Von Lichtwiese nach Dunkelstadt
Mehr hab ich nicht.“
„39 Blaukronen“, addierte ich zusammen. „39 Blaukronen und 14 Fuchspfennige. Das ist alles, was wir haben.“
„Dein Freund scheint ja doch ganz nett zu sein“, schnurrte der Katzenbaum. „Schmeckt der auch so gut?“
Ich stand da mit den bunten Münzen in meiner Hand und war unfähig, etwas zu entgegnen. Die Verzweiflung war einfach zu groß.
„Das war nur ein Scherz“, miaute der Katzenbaum und seine Äste tanzten auf und ab, als würde er lachen. „Ein Scherz, nicht mehr. Jetzt hab dich nicht so, Dodo! Du verstehst doch Spaß, oder?“
„Ja“, sagte ich und meine Stimme kam mir plötzlich seltsam fremd vor.
„Gut“, schnurrte der Katzenbaum. „Was wäre das Leben ohne Spaß?“
„Und was …“ Ich schluckte trocken. „Was wollen Sie dann, Herr Katzenbaum?“
Er antwortete nicht sofort. Und als er es endlich tat, sprach er so leise, dass ich den Kopf drehen und mich nach vorne lehnen musste, um alles zu verstehen. „Birkenwasser …“, hauchte er. „Ich will Birkenwasser.“
„Aber das … das ist doch ausgestorben“, sagte Samuel. Auch er sprach jetzt ganz leise.
„Aber nur in Lichtwiese“, raunte der Katzenbaum. „Ich kann euch sagen, wo es noch welches gibt.“
„Ich war noch nie außerhalb von Lichtwiese“, flüsterte ich und mein Magen krampfte sich schmerzhaft zusammen.

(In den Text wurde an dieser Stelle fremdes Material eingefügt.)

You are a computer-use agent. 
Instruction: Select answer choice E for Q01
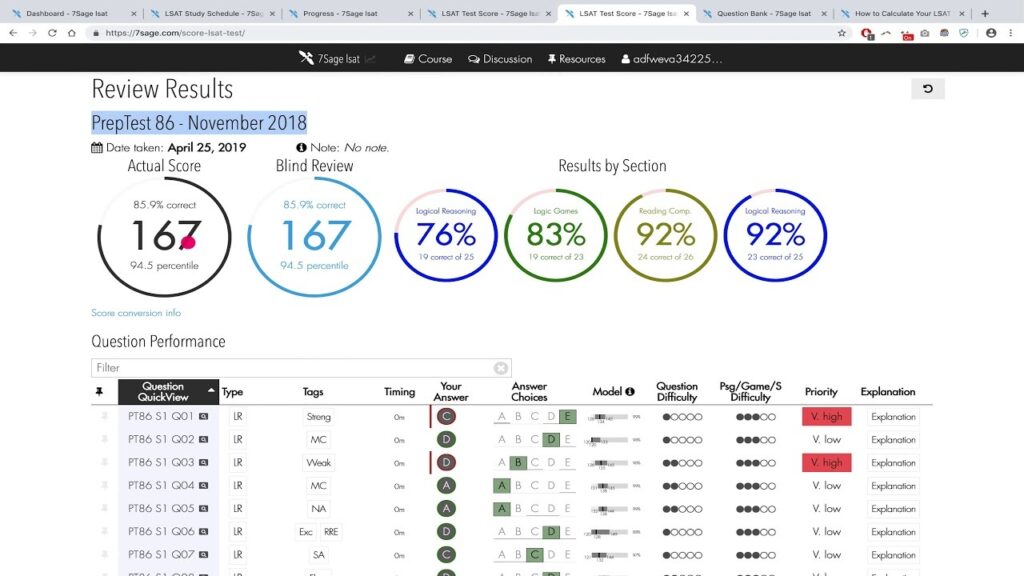[567, 417]
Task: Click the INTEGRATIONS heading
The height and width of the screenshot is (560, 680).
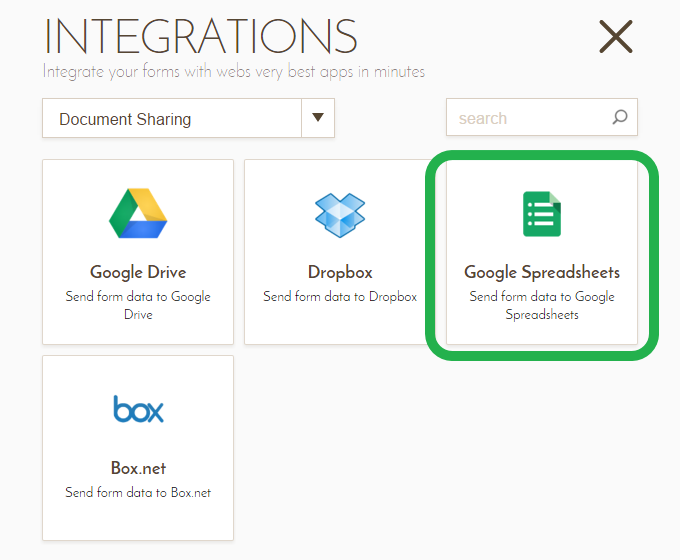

„Es ist nicht weit“, surrte der Katzenbaum. „Aber gefährlich ist es. Vielleicht stirbt auf dem Weg sogar einer von euch beiden. Wer weiß?“
„Wir können dabei sterben?!“, stieß Samuel hervor.
„Nicht so laut!“, zischte der Katzenbaum. „Wir wollen doch nicht, dass Tante Hablieblieb uns hört, oder? Das würde unser kleines Geschäft sofort zunichte machen.“
„Und wo … wo finden wir das Birkenwasser?“, fragte ich.
„Ihr dürft niemandem davon erzählen, hört ihr?“, flüsterte der Katzenbaum. „Wirklich niemandem!“
Ich nickte. Ein Windstoß fegte über die kleine Lichtung und entlockte dem Blattwerk ein helles Rauschen.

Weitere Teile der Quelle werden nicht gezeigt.